[Date Prev][Date Next] [Chronological] [Thread] [Top]

Re: (ITS#7500) libldap starttls crashes if invalid GnuTLS cipher suite string

jouko.orava@iki.fi wrote:
> Full_Name: Jouko Orava
> Version: 2.4.28, 2.4.33
> OS: Debian/Ubuntu
> URL:
> Submission from: (NULL) (
> If the cipher suite string is unacceptable to GnuTLS, libldap_r-2.4 crashes in
> ldap_start_tls_s() due to a double free.
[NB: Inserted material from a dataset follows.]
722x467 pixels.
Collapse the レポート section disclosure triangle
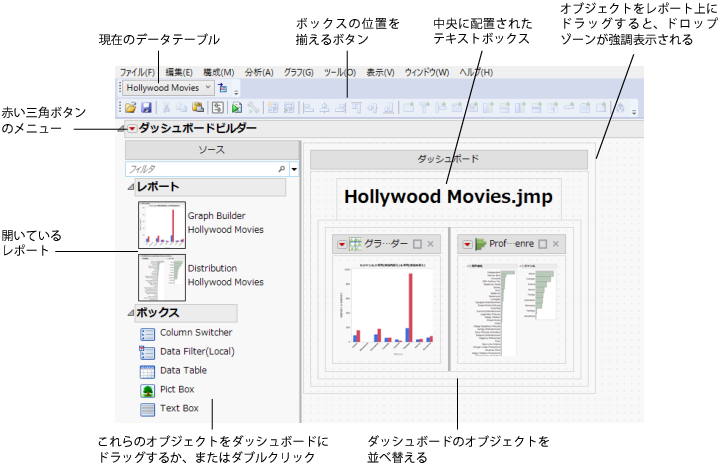(130, 188)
See
>      https://bugs.launchpad.net/ubuntu/+source/openldap/+bug/1103353
> for my original bug submission, including a suggested patch,
>      https://launchpadlibrarian.net/129174364/openldap-ciphersuite.patch
> and a simple example ldapsearch-like program that can be used to test the
> issue.

This is now fixed in git master.
> This bug is not critical, since using a valid GnuTLS cipher suite does work, for
> example "NORMAL" or "SECURE256". However, trying to use anything more specific
> is exceedingly difficult -- basically trial and error, due to applications
> crashing in libldap with an invalid one.
> The two other TLS implementations in OpenLDAP are not affected by this bug.
> The double free occurs in
> openldap/libraries/libldap/tls2.c:ldap_int_tls_init_ctx(), in the
> ldap_pvt_tls_ctx_free(lo->ldo_tls_ctx); call in the error_exit: path. Because
> the cipher suite string was unacceptable to GnuTLS, the context is either
> released by GnuTLS or never properly initialized. The error_exit: path tries to
> release that context, and causes the C library to abort the program as it
> detects a double free.
> Simply commenting the ldap_pvt_tls_ctx_free(lo->ldo_tls_ctx); call in the
> error_exit: path in openldap/libraries/libldap/tls2.c:ldap_int_tls_init_ctx()
> masks the issue, but is obviously incorrect (as it affects the two other TLS
> implementations too).
> My suggested patch is to use the configured cipher suite string when creating
> the new TLS context, instead of "NORMAL" as is currently done, in
> openldap/libraries/libldap/tls_g.c:tlsg_ctx_new(). If there is a problem with
> the cipher suite priority string, the initial context is torn down, and caught
> earlier in openldap/libraries/libldap/tls2.c, avoiding the crash. (However, the
> cipher suite string will be parsed twice.)
> There seem to be numerous unhandled bug reports in various distributions and
> applications, including
>     http://www.openldap.org/its/index.cgi/Incoming?id=6939#themesg
> which are quite tricky to investigate, as the actual bug occurs deep in libldap.
> Only user checks with a patched libldap will prove whether these are actually
> caused by this bug or not. It is very easy to assume it is an application bug,
> due to the symptoms and pretty limited circumstances.
> Recap: libldap + GnuTLS, application using ldap_start_tls, and any cipher suite
> string not acceptable to GnuTLS will cause libldap to crash due to a double
> free.

   -- Howard Chu
   CTO, Symas Corp.           http://www.symas.com
   Director, Highland Sun     http://highlandsun.com/hyc/
   Chief Architect, OpenLDAP  http://www.openldap.org/project/